TEXT SEGMENT »
YASEP news

To content | To menu | To search

Thursday 1 January 2009

Barrel Shifter : SHL16 ready

Hello and Happy New Year Everybody !

I took some time to work on the next major building block of the YASEP16 execution unit : the shift/rotate unit is now ready in 16-bit flavour.

I concentrate now on YASEP16 because it is smaller and marginally faster, and consumes less bandwidth. It can fit easily in the A3P250 and its 6K 3-input tiles, though i don't know how many tiles are needed in the end.

SHL_16 uses about 220 tiles, and Actel's place&route estimates the unit to run at 140MHz in pipelined version. This is slightly faster and smaller than ASU_ROP2 that performs Add/Sub and boolean operations (115 MHz and about 350 tiles). The overall ALU (ASU_ROP2 + SHL + IE) is going to take roughly 700 tiles, or 1/8th of the A3P250's surface. Speed is looking satisfying, as I intend to clock the thing at 96MHz on the ACME boards (64MHz * 1.5 with the PLL).

Overall, the following operations are ready for the 16-bit flavor :

  • ASU : ADD, SUB and compares as side effects.
  • ROP2 : AND/OR/XOR/NAND/NOR/XNOR/ANDN/ORN as well as comparison for equality (XOR followed by a OR reduction tree)

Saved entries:

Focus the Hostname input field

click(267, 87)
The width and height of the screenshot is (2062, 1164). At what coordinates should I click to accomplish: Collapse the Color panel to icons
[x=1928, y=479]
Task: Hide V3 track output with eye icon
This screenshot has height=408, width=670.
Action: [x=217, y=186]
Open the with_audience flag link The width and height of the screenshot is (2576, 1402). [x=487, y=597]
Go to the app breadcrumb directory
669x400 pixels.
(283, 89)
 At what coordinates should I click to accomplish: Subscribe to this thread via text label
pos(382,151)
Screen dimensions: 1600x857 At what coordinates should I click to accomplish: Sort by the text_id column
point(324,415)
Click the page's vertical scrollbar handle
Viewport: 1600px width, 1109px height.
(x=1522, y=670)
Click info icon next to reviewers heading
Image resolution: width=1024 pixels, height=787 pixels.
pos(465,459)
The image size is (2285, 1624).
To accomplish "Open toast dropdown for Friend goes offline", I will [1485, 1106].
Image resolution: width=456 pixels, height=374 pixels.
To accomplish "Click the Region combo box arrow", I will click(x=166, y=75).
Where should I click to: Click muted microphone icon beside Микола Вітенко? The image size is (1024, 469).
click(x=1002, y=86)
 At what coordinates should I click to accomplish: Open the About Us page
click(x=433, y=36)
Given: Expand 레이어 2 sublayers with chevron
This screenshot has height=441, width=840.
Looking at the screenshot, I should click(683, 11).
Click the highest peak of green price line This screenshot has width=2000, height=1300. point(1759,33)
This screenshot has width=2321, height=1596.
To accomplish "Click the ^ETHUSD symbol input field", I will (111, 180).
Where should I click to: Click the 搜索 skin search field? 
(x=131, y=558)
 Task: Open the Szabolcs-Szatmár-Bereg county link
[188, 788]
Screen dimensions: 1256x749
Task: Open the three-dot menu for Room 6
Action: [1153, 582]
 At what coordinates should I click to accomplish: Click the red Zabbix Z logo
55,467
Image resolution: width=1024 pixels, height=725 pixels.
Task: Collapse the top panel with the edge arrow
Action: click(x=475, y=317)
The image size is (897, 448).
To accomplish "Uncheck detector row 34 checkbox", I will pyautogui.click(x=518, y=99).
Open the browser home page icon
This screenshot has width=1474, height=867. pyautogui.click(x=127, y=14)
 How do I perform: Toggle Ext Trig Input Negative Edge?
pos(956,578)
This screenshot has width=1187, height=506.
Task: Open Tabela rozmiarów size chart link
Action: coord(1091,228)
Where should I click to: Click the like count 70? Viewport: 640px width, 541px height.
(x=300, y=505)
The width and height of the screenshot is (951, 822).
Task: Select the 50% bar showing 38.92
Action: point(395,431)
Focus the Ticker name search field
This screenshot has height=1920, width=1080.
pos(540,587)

TASKS FOR THIS EXERCISE »
(a) Answer these questions using the barrel shifter post.
(i) About how many tiles does SHL_16 use?
(ii) What three reasons are given for concentrating on YASEP16?
(iii) At what clock speed is the unit meant to run on the ACME boards?
(b) Reproduce a passage of the barrel shifter post word for word. Begin at the words "Hello and Happy" and stop after "in the end.".

RESULTS IN ORDER »
(a)
(i) About 220 tiles.
(ii) It is smaller, marginally faster, and consumes less bandwidth.
(iii) 96MHz.

(b)
Hello and Happy New Year Everybody !

I took some time to work on the next major building block of the YASEP16 execution unit : the shift/rotate unit is now ready in 16-bit flavour.

I concentrate now on YASEP16 because it is smaller and marginally faster, and consumes less bandwidth. It can fit easily in the A3P250 and its 6K 3-input tiles, though i don't know how many tiles are needed in the end.